Stored dataset items

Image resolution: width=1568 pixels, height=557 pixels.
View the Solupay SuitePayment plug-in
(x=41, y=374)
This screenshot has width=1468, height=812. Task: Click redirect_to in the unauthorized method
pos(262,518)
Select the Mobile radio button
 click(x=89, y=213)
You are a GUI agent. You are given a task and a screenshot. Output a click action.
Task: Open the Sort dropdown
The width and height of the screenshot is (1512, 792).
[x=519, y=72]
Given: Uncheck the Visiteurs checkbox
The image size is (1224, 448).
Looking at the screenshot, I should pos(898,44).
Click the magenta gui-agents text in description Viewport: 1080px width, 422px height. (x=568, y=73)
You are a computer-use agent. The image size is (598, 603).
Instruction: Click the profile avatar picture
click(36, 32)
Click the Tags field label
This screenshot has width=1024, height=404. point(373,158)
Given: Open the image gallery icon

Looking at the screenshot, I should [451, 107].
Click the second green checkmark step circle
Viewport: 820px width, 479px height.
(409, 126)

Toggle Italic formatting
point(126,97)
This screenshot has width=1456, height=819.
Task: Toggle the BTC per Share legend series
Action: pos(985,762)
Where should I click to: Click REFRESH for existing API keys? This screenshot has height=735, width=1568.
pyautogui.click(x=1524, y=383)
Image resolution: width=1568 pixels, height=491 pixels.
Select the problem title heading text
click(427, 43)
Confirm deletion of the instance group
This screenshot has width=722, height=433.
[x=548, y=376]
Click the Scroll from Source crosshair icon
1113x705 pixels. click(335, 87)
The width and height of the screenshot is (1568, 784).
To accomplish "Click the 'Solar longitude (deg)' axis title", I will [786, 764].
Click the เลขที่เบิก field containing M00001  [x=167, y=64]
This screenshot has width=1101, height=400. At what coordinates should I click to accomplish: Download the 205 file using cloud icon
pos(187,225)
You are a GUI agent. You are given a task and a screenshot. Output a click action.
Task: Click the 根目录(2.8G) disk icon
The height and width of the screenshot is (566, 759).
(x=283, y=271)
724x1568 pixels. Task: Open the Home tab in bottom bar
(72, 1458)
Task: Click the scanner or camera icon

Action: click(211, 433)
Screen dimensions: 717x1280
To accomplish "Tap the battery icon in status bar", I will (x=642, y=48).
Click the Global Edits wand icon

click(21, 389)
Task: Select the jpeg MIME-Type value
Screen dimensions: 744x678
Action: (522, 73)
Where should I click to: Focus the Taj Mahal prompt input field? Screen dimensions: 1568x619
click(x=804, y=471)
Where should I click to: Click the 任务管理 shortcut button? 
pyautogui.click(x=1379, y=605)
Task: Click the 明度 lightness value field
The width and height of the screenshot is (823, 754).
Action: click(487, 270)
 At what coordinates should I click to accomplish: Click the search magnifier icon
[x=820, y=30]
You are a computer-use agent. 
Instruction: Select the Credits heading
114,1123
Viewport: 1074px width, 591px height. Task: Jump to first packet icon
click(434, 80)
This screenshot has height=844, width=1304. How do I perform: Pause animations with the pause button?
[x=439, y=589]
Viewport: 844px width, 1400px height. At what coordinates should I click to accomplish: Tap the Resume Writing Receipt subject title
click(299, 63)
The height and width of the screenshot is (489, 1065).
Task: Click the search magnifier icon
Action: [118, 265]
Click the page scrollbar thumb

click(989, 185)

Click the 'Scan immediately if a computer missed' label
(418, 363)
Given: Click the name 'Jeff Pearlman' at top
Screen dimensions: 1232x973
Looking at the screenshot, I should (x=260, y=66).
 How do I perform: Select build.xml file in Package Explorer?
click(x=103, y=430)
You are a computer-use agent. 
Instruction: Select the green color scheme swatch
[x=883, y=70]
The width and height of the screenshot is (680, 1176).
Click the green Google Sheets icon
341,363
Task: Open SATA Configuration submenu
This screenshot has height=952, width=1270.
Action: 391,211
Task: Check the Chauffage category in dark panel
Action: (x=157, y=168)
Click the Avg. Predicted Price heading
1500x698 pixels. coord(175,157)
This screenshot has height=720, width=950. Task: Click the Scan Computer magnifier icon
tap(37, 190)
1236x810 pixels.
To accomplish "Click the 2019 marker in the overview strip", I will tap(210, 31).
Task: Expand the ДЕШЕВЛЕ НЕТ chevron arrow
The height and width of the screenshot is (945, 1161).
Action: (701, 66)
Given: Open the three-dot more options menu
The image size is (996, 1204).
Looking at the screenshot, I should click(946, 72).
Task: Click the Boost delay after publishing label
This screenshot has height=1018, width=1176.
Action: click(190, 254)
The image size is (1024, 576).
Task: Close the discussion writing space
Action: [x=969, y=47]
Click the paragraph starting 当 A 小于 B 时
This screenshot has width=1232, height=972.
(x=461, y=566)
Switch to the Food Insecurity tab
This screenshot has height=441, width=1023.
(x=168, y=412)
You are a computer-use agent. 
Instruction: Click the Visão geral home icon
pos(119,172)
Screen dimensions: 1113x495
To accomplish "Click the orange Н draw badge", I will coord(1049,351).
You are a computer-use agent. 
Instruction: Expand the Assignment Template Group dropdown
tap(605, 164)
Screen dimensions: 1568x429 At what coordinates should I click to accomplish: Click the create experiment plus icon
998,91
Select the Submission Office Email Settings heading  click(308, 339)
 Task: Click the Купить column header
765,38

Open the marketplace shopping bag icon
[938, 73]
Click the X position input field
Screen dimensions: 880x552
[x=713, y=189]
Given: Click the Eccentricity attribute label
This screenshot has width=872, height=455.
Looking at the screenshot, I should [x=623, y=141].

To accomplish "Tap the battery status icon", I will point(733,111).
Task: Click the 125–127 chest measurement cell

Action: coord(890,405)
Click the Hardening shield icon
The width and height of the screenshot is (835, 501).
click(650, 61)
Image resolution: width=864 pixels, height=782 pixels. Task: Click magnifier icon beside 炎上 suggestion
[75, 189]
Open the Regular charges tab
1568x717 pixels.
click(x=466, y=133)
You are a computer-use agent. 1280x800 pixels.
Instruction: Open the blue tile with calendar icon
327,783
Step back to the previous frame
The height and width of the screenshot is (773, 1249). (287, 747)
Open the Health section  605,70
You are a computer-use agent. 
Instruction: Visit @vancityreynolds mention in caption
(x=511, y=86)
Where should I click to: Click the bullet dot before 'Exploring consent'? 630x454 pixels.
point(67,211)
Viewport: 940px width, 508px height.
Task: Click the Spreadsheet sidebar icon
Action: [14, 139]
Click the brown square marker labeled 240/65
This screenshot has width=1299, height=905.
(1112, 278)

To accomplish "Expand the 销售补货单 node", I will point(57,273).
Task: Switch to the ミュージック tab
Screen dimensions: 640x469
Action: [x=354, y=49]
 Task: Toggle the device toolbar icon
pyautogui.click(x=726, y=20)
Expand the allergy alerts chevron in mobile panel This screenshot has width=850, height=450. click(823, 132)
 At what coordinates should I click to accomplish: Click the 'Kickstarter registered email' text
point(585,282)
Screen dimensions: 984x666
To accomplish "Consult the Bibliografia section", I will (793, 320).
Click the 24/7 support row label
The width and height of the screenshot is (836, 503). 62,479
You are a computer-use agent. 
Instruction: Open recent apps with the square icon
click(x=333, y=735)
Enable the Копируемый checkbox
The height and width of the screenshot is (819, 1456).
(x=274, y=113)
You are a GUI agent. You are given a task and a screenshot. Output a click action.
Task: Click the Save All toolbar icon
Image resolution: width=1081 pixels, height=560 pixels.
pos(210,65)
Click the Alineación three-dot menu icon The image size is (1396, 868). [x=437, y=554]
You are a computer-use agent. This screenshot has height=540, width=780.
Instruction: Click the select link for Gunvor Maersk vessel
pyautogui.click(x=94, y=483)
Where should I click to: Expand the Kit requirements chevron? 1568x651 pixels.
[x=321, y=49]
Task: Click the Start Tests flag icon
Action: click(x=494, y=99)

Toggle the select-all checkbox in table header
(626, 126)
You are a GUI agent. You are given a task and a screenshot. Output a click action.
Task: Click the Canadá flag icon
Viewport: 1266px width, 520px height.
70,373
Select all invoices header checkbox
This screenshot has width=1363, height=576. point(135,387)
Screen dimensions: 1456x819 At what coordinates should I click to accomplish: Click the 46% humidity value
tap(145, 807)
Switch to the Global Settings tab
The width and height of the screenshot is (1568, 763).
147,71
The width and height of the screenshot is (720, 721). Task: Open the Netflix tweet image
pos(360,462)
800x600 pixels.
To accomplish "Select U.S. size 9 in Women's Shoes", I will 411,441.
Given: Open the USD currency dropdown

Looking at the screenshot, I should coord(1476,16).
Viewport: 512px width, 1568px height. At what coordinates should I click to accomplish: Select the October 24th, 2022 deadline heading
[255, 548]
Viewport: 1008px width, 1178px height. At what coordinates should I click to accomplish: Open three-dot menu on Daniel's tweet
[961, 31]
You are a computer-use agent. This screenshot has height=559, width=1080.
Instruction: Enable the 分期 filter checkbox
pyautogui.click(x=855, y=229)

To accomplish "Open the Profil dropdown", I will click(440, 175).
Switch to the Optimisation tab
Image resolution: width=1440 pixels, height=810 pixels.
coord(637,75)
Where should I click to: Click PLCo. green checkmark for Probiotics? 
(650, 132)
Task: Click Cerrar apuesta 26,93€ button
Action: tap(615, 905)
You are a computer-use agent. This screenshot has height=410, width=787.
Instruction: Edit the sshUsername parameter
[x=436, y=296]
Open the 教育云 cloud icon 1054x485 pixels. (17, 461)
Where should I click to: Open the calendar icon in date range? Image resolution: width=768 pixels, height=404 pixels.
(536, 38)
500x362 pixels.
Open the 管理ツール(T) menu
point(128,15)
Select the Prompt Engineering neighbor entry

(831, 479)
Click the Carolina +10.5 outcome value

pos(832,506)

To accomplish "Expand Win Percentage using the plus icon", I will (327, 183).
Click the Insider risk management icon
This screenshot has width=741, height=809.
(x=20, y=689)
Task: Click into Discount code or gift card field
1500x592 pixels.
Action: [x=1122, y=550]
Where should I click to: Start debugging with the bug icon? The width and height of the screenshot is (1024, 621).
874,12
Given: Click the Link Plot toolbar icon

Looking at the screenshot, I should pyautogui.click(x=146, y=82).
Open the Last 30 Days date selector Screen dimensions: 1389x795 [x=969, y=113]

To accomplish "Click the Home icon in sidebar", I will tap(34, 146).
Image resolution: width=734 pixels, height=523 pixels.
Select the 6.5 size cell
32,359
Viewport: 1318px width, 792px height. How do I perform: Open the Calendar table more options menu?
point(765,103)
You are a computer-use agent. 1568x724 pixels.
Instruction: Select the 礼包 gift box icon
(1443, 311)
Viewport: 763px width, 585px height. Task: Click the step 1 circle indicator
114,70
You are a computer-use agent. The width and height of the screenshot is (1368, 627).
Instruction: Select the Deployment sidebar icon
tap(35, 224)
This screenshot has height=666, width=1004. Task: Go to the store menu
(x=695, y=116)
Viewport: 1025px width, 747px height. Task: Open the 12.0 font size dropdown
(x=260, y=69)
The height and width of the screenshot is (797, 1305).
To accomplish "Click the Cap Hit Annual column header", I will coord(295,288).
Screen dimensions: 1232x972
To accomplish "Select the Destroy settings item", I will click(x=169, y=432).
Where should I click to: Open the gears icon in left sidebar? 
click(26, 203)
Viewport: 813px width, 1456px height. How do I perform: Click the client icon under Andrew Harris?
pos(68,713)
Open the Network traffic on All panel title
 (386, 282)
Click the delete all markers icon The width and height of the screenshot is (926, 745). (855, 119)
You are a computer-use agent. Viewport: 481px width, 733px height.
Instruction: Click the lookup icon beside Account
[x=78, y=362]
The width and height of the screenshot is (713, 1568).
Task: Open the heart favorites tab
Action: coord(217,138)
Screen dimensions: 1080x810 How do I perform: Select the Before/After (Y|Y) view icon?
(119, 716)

• _Exercise requirements_: The output should be exactly the lines above from the line containing "Given: Open the USD currency dropdown" to the line containing "Switch to the Optimisation tab", inclusive, with no other lines.

• _Written solution_:
Given: Open the USD currency dropdown

Looking at the screenshot, I should coord(1476,16).
Viewport: 512px width, 1568px height. At what coordinates should I click to accomplish: Select the October 24th, 2022 deadline heading
[255, 548]
Viewport: 1008px width, 1178px height. At what coordinates should I click to accomplish: Open three-dot menu on Daniel's tweet
[961, 31]
You are a computer-use agent. This screenshot has height=559, width=1080.
Instruction: Enable the 分期 filter checkbox
pyautogui.click(x=855, y=229)

To accomplish "Open the Profil dropdown", I will click(440, 175).
Switch to the Optimisation tab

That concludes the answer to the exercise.